- _WORK INSTRUCTION_
Only one span belongs in the answer: the line holding "You are a GUI" through the last line of the entries below, retyped exactly.

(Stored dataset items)

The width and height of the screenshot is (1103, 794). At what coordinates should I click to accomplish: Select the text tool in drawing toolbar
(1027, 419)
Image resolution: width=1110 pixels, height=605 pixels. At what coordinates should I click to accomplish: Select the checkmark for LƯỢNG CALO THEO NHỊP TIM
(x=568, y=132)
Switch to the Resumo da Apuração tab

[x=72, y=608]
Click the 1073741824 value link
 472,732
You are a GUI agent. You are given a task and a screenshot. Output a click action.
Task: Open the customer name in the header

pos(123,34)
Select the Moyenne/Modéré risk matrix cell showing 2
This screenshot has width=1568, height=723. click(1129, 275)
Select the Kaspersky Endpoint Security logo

- _TASK RESULT_
You are a GUI agent. You are given a task and a screenshot. Output a click action.
Task: Open the customer name in the header

pos(123,34)
Select the Moyenne/Modéré risk matrix cell showing 2
This screenshot has width=1568, height=723. click(1129, 275)
Select the Kaspersky Endpoint Security logo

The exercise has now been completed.